Jem looked a little surprised. “I did not realize.”
“But of course it is,” Charlotte said. “We are your family; we would do anything for you. Please do not lose hope, Jem. I need you to keep your strength.”
“What strength I have is yours,” he said cryptically. He downed the
yin fen
solution, handing her back the empty glass. “Charlotte?”
“Yes?”
“Have you won the fight about what to call the child yet?”
Charlotte gave a startled laugh. It seemed odd to think about her child now, but then why not?
In death, we are in life
. It was something to think about that was not illness, or Tessa’s disappearance, or Will’s dangerous mission. “Not yet,” she said. “Henry is still insisting on Buford.”
“You’ll win,” Jem said. “You always do. You would make an excellent Consul, Charlotte.”
Charlotte wrinkled her nose. “A woman Consul? After all the trouble I’ve had simply for running the Institute!”
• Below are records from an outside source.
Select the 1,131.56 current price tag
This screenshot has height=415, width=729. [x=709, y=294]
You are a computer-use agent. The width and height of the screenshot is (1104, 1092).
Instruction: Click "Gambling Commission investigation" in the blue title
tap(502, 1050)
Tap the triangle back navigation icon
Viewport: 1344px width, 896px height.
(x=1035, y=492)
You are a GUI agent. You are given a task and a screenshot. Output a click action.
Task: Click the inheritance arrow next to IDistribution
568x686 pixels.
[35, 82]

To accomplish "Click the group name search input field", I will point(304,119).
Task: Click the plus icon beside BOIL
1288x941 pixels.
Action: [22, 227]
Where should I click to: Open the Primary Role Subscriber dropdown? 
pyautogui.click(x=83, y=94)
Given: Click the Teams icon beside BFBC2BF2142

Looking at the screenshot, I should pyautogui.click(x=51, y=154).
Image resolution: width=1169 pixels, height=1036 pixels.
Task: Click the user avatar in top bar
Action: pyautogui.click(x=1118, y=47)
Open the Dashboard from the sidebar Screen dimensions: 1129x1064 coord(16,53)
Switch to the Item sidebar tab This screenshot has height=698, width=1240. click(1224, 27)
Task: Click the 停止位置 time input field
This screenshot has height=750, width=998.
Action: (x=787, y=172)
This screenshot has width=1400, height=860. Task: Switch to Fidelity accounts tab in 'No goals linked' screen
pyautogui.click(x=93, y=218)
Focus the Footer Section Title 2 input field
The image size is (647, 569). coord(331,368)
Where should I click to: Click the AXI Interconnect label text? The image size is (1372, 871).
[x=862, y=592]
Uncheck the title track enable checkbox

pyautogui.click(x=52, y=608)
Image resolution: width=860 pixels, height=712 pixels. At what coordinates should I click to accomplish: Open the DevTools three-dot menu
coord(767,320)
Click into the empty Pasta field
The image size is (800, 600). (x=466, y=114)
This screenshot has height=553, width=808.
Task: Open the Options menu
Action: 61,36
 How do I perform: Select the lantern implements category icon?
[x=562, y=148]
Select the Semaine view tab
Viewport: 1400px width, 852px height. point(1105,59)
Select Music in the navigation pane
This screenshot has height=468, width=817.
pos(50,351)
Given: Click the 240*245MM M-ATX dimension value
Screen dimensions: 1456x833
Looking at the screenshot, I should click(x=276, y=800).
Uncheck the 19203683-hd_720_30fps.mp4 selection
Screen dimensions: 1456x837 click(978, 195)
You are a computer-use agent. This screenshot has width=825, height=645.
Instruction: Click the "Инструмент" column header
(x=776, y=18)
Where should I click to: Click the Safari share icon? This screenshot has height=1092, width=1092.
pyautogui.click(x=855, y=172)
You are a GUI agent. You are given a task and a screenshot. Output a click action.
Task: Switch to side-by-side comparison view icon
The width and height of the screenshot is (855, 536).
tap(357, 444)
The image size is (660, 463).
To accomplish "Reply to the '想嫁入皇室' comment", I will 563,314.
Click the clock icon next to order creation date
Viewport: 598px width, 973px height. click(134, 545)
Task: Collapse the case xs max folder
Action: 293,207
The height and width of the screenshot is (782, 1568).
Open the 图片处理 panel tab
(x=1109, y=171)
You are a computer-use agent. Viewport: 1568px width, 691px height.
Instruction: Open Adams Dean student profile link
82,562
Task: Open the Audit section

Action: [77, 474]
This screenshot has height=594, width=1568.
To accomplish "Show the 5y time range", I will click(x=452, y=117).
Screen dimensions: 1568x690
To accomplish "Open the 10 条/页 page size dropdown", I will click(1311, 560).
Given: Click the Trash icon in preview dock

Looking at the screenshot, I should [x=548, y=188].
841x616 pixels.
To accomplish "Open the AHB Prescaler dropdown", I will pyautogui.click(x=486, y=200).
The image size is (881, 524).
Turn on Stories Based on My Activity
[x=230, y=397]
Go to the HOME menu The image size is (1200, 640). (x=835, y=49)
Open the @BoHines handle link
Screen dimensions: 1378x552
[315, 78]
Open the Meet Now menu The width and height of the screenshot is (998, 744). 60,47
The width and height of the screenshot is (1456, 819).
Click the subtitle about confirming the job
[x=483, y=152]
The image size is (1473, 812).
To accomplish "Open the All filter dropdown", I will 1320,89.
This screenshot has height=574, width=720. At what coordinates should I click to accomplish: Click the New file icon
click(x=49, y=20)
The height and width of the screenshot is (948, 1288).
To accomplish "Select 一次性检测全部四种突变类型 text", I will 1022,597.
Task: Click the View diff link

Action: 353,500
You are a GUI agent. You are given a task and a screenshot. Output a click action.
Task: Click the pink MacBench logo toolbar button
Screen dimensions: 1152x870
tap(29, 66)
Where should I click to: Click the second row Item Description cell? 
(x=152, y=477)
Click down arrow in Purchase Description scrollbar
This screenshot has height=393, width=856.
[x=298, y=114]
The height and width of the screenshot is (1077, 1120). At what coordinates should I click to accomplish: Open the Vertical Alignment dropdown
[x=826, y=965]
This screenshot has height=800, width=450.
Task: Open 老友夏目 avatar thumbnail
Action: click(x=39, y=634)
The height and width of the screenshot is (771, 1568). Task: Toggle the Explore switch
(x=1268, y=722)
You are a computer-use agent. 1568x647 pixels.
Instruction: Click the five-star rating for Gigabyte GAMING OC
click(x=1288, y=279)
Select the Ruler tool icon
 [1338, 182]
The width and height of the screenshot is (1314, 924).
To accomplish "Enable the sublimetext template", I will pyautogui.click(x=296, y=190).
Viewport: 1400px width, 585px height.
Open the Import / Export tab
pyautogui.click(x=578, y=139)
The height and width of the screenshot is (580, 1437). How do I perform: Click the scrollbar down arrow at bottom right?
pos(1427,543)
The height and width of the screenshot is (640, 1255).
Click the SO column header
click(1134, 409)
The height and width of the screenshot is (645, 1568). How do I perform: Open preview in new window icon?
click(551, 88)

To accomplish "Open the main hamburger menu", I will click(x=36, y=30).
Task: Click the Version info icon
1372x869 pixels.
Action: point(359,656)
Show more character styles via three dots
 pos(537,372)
“There must always be a first,” said Jem. “It is not easy to be first, and it is not always rewarding, but it is important.” He ducked his head. “You carry with you one of my few regrets.”
Charlotte looked at him, puzzled.
“I would have liked to see the baby.”
It was a very simple, wistful thing to say, but it lodged itself in Charlotte’s heart like a sliver of glass. She began to cry, the tears slipping silently down her face.
“Charlotte,” Jem said, as if comforting her. “You’ve always taken care of me. You’ll take amazing care of this baby. You’ll be a wonderful mother.”
“You cannot give up, Jem,” she said in a choked voice. “When they brought you to me, at first they said you would live only a year or two. You’ve lived nearly six. Please just live a few more days. A few more days for me.”
Jem gave her a softly measured look. “I lived for you,” he said. “And I lived for Will, and then I lived for Tessa—and for myself, because I wanted to be with her. But I cannot live for other people forever. No one can say that death found in me a willing comrade, or that I went easily. If you say you need me, I will stay as long as I can for you. I will live for you and yours, and go down fighting death until I am worn away to bone and splinters. But it would not be my choice.”